As heart-wrenching as it was to watch Vision perish at the end of Avengers: Infinity War — with Scarlet Witch making the decision to end his life by destroying the Mind Stone before Thanos could get to it, and then the Mad Titan reversing that effort and doing the damage himself — his death was incredibly impactful and might be better left untouched. As Infinity War and Endgame co-director Anthony Russo once noted, Vision "achieved full humanity" when Scarlet Witch dismantled the Mind Stone and killed him in the process. 

"One of the most tragic moments in the movie and one of our favorite moments of the movie, of course, is when she has to take his life in order to stop Thanos from getting the stone by destroying the stone that's in his head. And to watch those two characters approach that moment in the way that they did [is] really one of the most inspiring parts of the story for us," Russo told Wired. "Paul Bettany has always said he thinks about Vision as his primary motivation is just someone who's seeking to understand humanity, and I think that with that final gesture, Vision really achieved full humanity."

Thanos utilizing the Time Stone to undo Scarlet Witch's efforts and kill Vision himself is all the more devastating when you view Vision as not an android but as an entity who has finally become human. Bringing him back from the dead might undermine that arc and diminish some of the meaning behind his death. 

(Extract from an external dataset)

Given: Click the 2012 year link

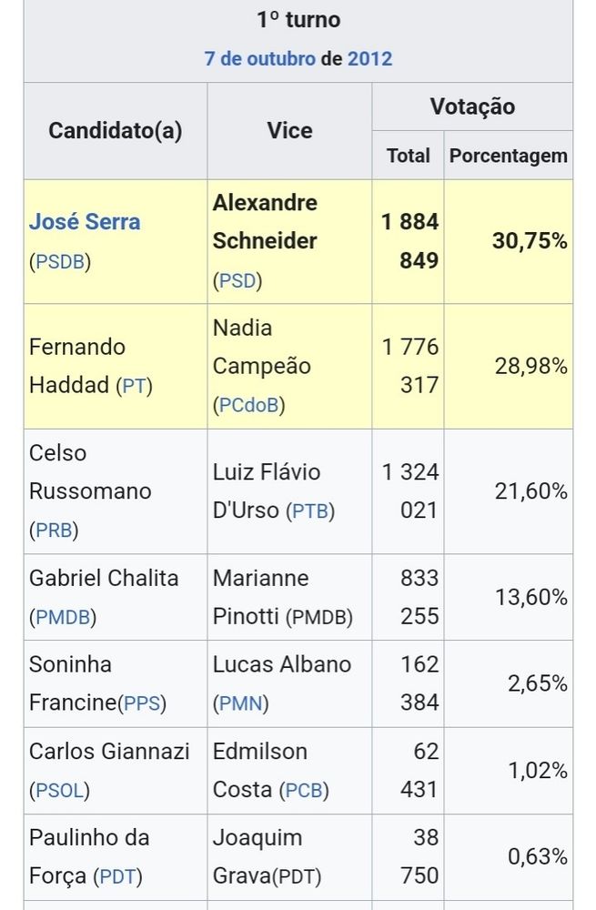Looking at the screenshot, I should point(369,59).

It could also go against something Marvel Studios president Kevin Feige previously said about how the Disney+ series and future MCU movies are linked: "One of the things we're most excited about is that these will be major storylines set in the MCU with ramifications that will be felt both through the other Disney+ series we're producing and our features on the big screen." If this goes both ways, if previously released MCU movies have an impact on the forthcoming Disney+ shows just as the series will have on future films, that suggests that Vision's death in Avengers: Infinity War will influence the story of WandaVision. On the flip side, should WandaVision feature a very-much-alive and in-the-present Vision, it might mean that Vision has a place in Phase 4 of the MCU

For the time being, though, anything can happen. Whether Marvel keeps him dead or revives him from the great beyond, Marvelites probably haven't seen the last of Vision.